Project Details
Translation, Strain and Rotation: New Approaches to SeismicProcessing and Inversion
Applicant
Professor Dr. Heiner Igel
Subject Area
Geophysics
Term
from 2012 to 2016
Project identifier
Deutsche Forschungsgemeinschaft (DFG) - Project number 227695946
Seismology so far was primarily based on the observation of translational ground motions and the inversion of travel time information. The sensitivity of these measurements (so-called kernels) w.r.t. geophysical parameters is generally distributed along ¿banana¿-shaped volumes from source to receiver. Today we aim at exploiting not only travel times but the complete information contained in the observations (full-waveform inversion). This has become possible as computational hardware allows rapid calculations of wavefields through three-dimensional Earth models. While this is one of the directions that will help improve the quality of tomographic images we propose an additional route.

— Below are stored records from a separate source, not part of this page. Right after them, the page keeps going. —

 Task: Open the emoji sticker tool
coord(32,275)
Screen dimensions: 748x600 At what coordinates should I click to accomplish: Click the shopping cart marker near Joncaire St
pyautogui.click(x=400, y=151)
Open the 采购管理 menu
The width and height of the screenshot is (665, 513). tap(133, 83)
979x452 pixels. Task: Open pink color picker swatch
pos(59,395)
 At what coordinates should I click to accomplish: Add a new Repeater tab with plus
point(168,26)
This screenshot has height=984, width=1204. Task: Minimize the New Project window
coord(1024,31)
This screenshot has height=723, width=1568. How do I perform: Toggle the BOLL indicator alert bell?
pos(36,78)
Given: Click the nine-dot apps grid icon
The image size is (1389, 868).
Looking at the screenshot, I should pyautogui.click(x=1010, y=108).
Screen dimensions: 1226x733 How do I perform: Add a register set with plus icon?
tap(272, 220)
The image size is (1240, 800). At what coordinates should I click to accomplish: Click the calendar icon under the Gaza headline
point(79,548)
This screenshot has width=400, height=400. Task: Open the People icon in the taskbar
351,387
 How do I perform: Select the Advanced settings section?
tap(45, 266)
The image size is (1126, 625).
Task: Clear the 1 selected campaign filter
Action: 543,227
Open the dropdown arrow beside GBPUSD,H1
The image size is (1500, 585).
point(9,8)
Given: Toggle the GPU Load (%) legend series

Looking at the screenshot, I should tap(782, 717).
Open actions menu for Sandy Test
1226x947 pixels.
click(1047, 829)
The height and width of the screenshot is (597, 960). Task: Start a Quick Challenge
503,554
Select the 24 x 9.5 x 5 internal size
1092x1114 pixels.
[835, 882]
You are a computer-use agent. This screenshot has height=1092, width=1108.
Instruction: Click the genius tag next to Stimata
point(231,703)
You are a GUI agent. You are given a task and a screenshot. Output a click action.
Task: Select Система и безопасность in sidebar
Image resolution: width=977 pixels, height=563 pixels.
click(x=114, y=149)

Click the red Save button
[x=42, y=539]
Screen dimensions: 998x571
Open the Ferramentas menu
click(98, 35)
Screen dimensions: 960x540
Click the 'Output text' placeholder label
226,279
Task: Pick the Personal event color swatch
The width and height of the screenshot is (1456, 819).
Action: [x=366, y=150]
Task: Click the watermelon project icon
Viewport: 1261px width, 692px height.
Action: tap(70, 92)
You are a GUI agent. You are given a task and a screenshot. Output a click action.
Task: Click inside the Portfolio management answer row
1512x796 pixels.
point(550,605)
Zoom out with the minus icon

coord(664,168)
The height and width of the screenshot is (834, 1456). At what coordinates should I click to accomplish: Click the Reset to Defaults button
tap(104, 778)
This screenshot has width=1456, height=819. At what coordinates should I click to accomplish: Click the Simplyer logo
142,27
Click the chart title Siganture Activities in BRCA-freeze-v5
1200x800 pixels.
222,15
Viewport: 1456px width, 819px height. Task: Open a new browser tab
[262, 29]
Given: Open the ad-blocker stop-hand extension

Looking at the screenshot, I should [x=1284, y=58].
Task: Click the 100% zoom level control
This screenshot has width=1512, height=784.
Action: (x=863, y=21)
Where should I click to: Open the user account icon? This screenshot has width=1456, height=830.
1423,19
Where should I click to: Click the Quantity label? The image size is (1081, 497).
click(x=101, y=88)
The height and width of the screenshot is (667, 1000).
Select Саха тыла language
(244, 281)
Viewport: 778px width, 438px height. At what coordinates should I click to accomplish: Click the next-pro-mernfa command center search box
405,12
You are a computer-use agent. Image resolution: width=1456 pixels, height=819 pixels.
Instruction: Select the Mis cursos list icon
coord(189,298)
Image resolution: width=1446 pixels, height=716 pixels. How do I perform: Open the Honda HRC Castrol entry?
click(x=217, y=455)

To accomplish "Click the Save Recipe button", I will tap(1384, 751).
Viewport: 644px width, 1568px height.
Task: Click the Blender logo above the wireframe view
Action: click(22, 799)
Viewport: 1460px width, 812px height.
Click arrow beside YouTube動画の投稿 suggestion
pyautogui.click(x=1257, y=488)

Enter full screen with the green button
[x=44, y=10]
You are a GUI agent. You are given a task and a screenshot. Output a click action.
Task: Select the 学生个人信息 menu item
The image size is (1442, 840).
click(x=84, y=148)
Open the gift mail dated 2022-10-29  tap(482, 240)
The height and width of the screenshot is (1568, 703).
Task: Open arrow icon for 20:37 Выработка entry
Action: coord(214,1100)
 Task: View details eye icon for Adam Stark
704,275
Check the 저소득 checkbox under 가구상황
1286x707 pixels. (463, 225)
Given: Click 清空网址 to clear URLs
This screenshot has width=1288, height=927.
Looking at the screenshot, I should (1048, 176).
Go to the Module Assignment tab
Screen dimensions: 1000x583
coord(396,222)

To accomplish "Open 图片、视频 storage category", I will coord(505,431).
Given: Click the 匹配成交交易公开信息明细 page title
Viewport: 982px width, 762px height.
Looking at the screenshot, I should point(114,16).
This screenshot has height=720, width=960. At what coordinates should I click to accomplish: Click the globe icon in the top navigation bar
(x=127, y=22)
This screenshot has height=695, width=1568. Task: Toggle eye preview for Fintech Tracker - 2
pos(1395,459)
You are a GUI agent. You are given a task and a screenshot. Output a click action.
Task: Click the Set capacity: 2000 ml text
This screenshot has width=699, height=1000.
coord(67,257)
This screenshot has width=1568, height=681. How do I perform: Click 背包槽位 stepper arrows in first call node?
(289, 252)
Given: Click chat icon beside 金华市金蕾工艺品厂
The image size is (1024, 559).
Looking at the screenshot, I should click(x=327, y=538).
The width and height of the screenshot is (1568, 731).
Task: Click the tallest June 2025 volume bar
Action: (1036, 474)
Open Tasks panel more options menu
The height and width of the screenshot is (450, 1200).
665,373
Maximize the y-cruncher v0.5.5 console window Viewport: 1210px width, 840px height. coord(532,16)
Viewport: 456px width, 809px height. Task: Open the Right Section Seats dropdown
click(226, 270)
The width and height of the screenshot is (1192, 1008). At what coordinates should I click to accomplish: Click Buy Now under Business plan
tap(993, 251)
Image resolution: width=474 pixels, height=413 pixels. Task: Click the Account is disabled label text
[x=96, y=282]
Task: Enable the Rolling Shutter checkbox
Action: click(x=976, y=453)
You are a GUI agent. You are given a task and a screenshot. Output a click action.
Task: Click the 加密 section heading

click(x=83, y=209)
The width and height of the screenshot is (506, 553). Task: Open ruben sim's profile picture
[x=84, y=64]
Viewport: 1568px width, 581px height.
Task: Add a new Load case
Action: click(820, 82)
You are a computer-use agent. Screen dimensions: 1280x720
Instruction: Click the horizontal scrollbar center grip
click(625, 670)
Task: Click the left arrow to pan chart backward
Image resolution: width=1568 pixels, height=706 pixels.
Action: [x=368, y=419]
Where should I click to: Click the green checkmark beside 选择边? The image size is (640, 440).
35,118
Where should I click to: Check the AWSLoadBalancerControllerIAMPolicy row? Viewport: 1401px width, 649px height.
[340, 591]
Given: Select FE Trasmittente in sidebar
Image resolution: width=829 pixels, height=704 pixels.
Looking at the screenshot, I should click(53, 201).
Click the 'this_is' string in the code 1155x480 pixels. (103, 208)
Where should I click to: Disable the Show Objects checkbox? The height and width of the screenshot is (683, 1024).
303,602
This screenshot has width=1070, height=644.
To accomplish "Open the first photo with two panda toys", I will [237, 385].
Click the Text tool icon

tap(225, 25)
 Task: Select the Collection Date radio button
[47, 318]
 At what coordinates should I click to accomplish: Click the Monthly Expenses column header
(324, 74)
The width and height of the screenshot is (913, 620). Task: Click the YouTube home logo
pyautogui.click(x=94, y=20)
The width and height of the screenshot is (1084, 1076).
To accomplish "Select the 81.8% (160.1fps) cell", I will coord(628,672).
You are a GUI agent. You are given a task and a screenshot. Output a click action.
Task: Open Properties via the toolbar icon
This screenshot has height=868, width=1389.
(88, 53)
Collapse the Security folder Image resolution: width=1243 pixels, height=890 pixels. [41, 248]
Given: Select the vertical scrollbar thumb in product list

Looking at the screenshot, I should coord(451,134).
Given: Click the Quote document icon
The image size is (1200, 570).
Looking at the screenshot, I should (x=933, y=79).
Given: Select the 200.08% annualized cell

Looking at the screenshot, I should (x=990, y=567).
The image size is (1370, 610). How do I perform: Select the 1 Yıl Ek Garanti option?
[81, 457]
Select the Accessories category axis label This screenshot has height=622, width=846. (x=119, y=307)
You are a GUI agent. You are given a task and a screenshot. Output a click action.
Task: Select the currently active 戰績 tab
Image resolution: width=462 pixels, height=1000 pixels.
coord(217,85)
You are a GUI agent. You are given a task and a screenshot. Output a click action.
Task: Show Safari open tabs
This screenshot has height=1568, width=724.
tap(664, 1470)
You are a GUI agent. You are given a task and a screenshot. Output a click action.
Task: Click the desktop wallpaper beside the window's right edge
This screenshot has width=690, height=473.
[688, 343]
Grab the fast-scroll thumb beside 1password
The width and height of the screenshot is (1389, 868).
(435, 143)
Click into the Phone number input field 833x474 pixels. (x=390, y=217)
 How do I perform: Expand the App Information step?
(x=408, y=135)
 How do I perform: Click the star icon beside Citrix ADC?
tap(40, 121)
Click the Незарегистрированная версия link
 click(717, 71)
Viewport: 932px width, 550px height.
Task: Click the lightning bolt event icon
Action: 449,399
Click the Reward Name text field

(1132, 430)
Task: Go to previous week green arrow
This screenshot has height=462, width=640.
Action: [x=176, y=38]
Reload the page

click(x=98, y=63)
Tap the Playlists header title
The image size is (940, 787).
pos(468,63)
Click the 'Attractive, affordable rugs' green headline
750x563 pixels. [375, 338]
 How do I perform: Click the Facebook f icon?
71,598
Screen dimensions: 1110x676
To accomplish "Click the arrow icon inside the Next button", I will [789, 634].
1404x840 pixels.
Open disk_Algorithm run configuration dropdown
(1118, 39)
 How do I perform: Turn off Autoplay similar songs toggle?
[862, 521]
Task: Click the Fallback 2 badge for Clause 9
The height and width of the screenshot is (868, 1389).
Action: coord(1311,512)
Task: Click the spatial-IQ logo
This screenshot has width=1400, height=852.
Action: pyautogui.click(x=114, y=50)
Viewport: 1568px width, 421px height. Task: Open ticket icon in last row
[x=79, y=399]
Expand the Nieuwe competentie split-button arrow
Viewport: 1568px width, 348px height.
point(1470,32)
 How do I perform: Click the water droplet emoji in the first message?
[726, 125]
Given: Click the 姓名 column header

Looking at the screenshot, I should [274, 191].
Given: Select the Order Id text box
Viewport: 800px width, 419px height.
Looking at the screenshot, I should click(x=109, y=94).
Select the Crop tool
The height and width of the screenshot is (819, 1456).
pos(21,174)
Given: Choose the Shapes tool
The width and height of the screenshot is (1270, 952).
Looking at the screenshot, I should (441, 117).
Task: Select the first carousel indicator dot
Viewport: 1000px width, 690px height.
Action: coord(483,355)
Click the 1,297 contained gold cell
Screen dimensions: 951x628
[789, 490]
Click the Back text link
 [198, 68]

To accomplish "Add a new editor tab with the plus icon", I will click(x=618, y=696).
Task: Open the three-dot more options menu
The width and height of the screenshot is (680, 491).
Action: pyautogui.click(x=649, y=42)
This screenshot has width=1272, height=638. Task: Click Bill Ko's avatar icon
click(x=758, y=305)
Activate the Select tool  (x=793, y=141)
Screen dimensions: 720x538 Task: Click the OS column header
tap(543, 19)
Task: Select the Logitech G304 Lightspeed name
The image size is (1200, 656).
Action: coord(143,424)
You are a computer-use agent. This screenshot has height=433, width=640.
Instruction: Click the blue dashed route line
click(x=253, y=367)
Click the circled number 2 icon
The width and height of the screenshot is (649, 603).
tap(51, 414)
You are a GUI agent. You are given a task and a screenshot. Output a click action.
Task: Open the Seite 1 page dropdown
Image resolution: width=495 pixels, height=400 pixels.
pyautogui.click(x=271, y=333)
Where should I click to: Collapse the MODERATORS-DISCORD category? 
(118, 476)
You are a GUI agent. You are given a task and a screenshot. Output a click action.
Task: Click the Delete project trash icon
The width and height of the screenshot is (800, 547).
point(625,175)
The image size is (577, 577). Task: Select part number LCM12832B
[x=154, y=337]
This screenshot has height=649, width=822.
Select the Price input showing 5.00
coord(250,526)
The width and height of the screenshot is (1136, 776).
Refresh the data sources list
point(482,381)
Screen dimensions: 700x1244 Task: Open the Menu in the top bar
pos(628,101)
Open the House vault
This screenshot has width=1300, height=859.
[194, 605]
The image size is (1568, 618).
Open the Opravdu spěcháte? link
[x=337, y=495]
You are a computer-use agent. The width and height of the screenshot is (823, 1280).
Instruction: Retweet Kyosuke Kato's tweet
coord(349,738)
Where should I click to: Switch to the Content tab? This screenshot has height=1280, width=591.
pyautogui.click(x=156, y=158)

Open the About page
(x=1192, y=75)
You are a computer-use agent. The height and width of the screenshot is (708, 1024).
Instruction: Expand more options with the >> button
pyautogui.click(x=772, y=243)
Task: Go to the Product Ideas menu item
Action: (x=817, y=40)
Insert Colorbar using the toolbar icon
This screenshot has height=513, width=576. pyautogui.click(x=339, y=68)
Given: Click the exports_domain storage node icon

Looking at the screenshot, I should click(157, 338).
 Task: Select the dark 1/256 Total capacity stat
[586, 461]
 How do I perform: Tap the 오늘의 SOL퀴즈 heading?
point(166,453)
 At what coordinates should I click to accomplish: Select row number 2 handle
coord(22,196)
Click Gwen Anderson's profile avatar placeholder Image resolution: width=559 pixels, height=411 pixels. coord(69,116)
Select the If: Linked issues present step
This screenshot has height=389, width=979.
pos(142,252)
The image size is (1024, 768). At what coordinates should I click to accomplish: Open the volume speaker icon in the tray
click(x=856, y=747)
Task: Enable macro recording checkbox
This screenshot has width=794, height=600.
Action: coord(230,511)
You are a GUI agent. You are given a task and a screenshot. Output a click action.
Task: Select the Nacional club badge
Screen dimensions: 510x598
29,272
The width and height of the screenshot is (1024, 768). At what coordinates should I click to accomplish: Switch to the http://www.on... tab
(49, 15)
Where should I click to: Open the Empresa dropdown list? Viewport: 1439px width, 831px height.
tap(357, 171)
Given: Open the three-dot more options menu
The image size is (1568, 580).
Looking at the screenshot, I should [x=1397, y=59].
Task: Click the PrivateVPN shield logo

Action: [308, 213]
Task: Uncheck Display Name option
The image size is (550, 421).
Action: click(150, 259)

In theory, the motion of a measurement point in a deformable elastic medium has twelve unknowns (three translations, three rotations, and six strains). Based on promising recent theoretical results, we pose a very general question: which combinations of those twelve (point) measurements provide optimal constraints on desired Earth properties. This work is motivated by recent advances in measuring strain and rotations and the availability of such observables (e.g., US Array as direct observation or array-derived). The sensitivities are quantified using principal component analysis. This is complemented by real data studies using US Array observations.